Begin at the line below that has "Viewport: 745px width, 504px height.". Stop after the line that has "the Gain(Kdc) spinner", repeating each line exactly and leaving out the pictures.
_ _ _
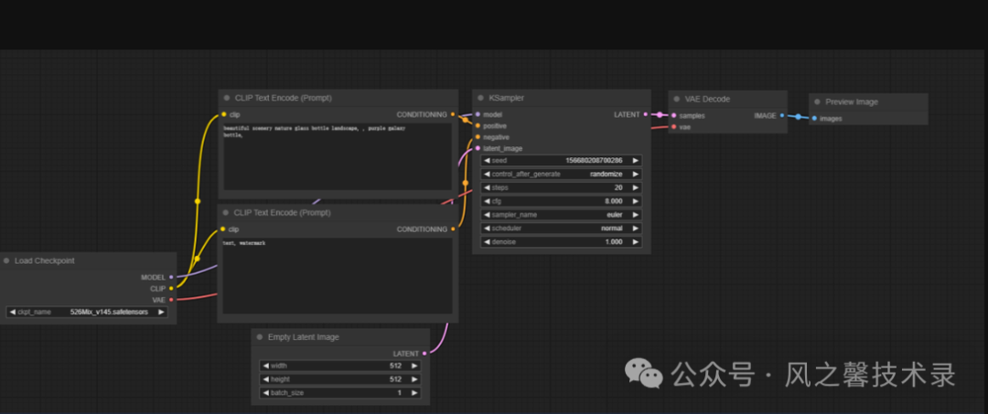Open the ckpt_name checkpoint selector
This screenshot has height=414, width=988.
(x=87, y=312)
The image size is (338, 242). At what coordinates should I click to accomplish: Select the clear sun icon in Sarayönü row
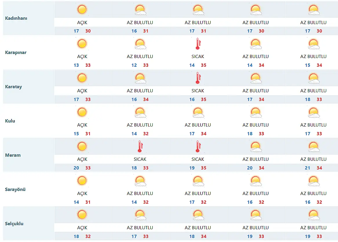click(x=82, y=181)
_ _ _
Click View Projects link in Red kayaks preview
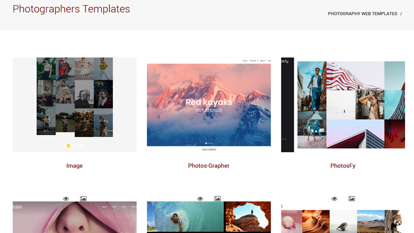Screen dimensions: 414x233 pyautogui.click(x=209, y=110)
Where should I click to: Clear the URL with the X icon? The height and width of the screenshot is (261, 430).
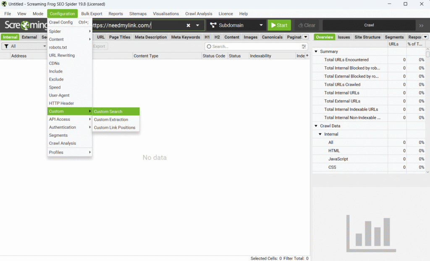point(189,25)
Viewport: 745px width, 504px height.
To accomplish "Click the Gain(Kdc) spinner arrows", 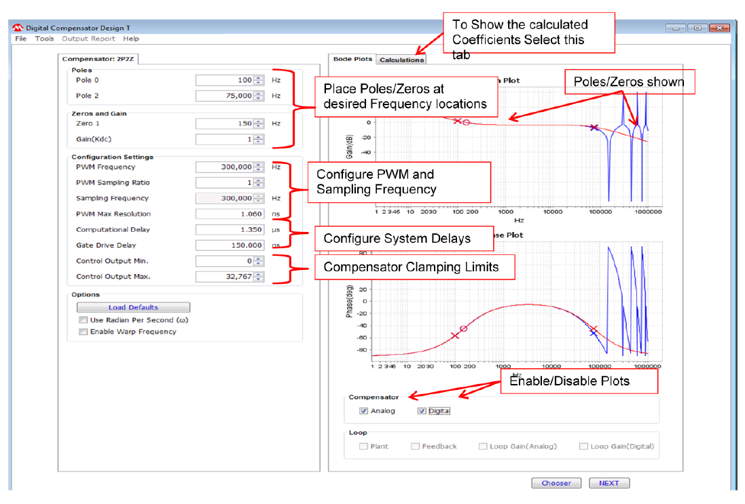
_ _ _
Response area »
Viewport: 745px width, 504px height.
To accomplish "Click the Gain(Kdc) spinner arrows", 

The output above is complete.